→ Problem description:
Using the listing below, print exactly everything from the line with "Privacy Policy. (281, 2505)" down to the line with "Cancellation Policy (159, 2570)", both included, and nothing more.

→ Supplied data:
━━━━━━

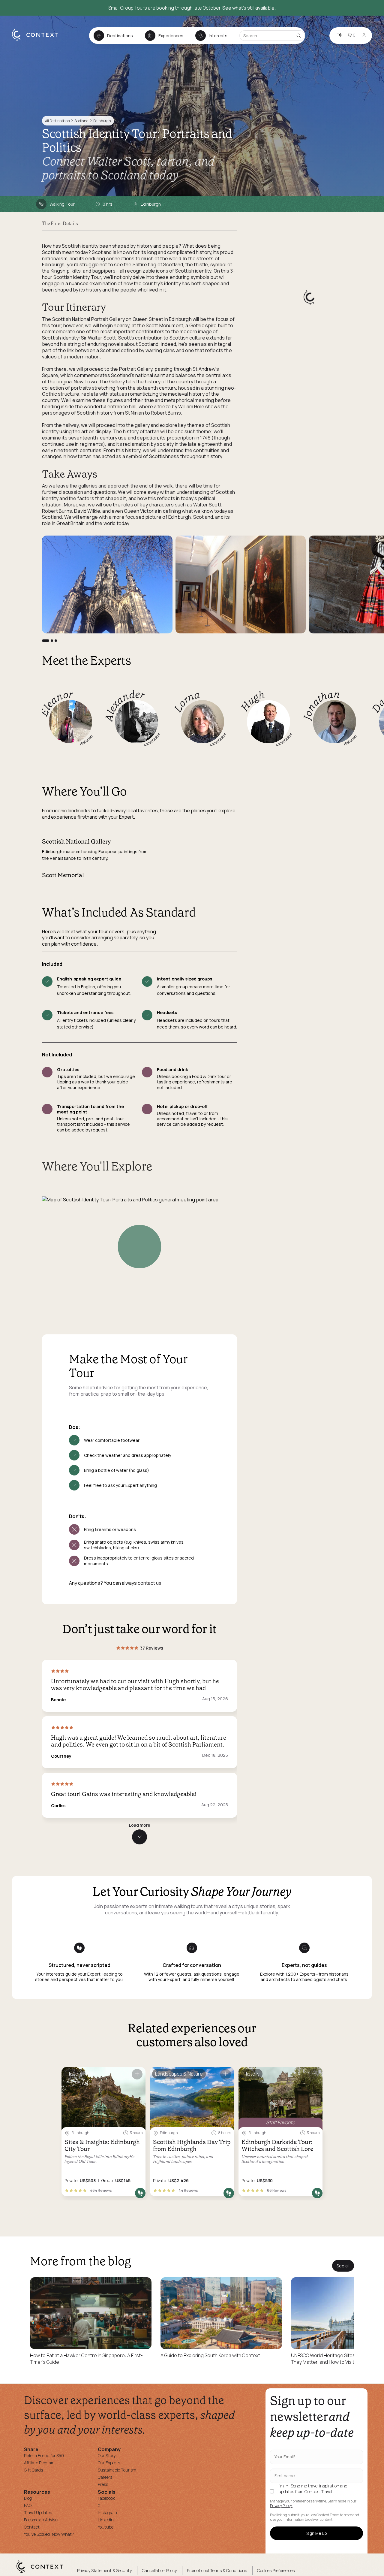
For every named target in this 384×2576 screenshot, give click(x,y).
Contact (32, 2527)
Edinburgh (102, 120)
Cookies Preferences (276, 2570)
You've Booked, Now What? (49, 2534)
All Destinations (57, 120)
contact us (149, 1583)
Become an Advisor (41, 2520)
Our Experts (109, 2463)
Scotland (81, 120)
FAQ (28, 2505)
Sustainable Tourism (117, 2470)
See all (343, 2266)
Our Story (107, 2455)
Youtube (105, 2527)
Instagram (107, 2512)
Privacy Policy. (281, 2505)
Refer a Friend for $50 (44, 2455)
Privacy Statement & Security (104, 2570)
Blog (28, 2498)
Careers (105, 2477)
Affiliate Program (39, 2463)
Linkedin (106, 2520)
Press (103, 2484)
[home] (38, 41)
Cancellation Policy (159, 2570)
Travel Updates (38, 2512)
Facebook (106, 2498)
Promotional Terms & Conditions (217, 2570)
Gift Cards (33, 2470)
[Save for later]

━━━━━━

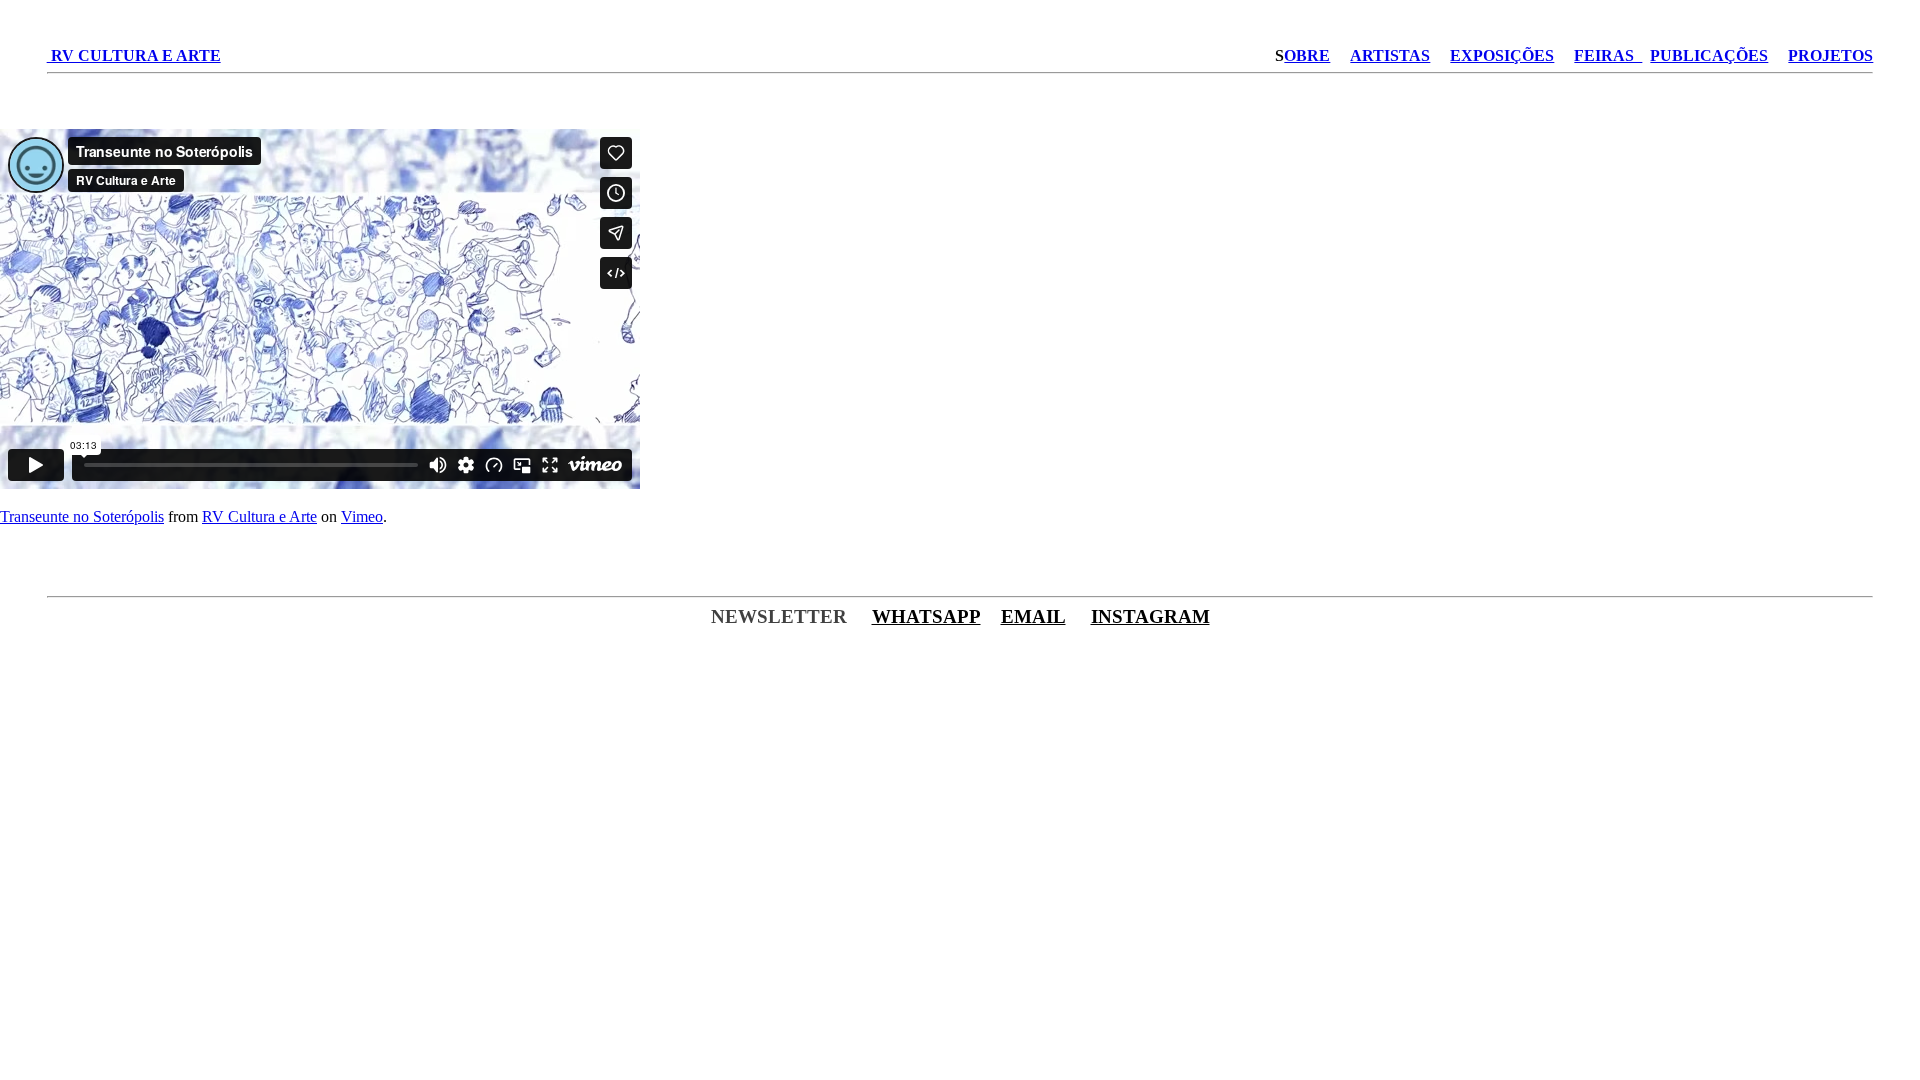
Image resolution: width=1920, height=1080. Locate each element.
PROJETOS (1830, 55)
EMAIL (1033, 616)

━━━━━━

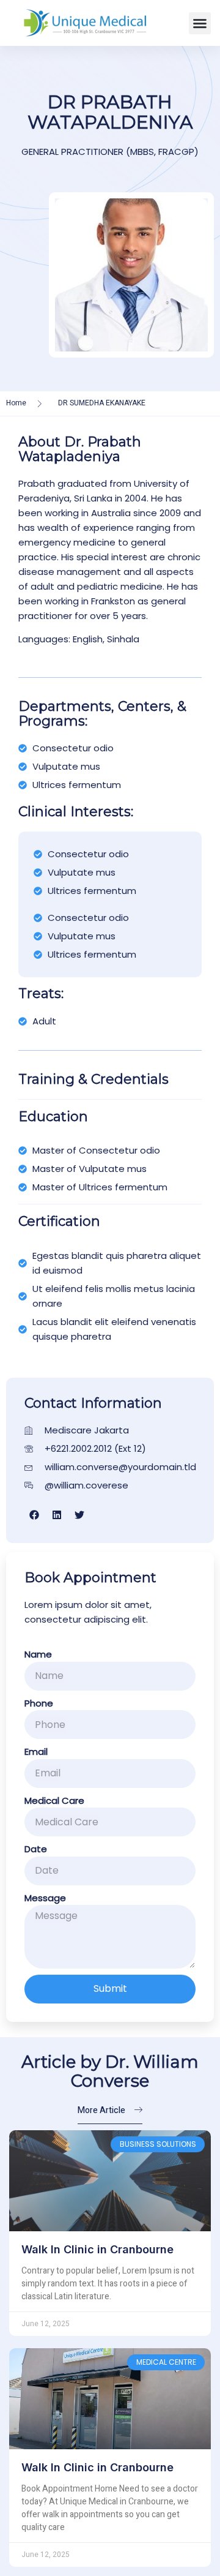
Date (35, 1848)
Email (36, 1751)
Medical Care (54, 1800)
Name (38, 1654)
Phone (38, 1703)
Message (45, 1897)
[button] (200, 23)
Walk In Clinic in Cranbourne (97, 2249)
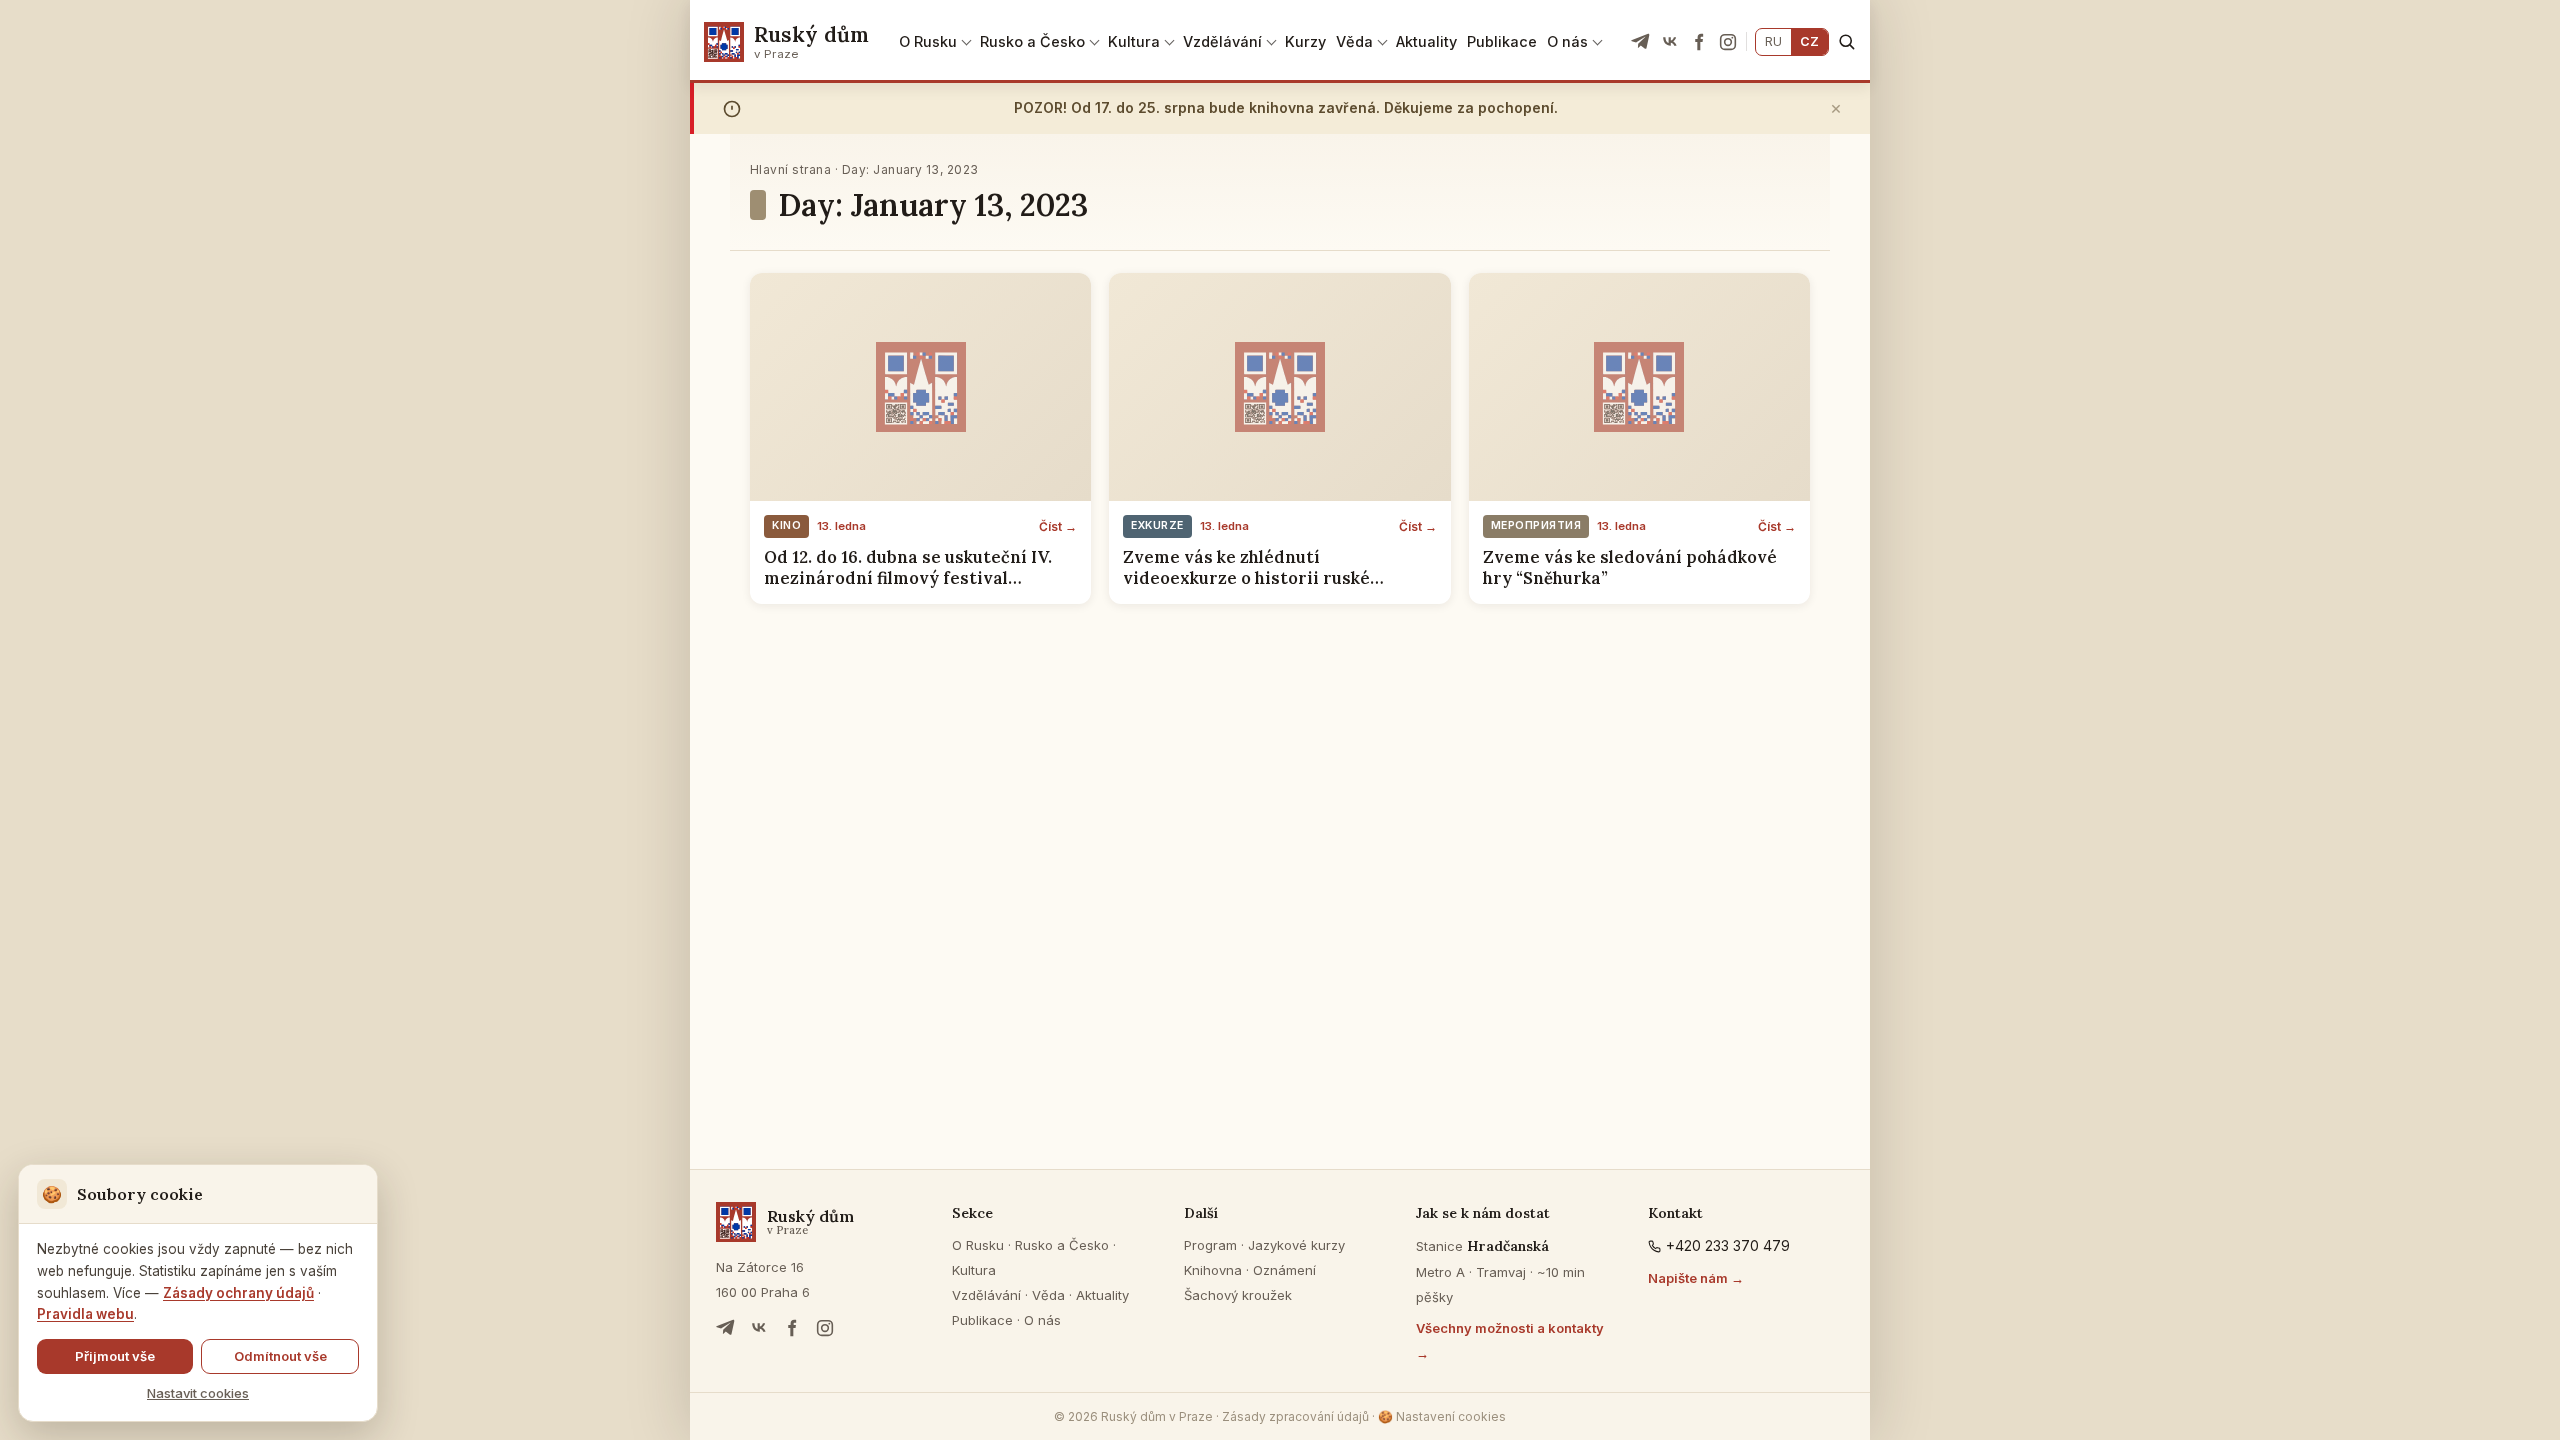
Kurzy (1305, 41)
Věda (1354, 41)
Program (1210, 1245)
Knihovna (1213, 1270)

━━━━━━

→ Written solution:
Privacy Policy. (281, 2505)
Refer a Friend for $50 (44, 2455)
Privacy Statement & Security (104, 2570)
Blog (28, 2498)
Careers (105, 2477)
Affiliate Program (39, 2463)
Linkedin (106, 2520)
Press (103, 2484)
[home] (38, 41)
Cancellation Policy (159, 2570)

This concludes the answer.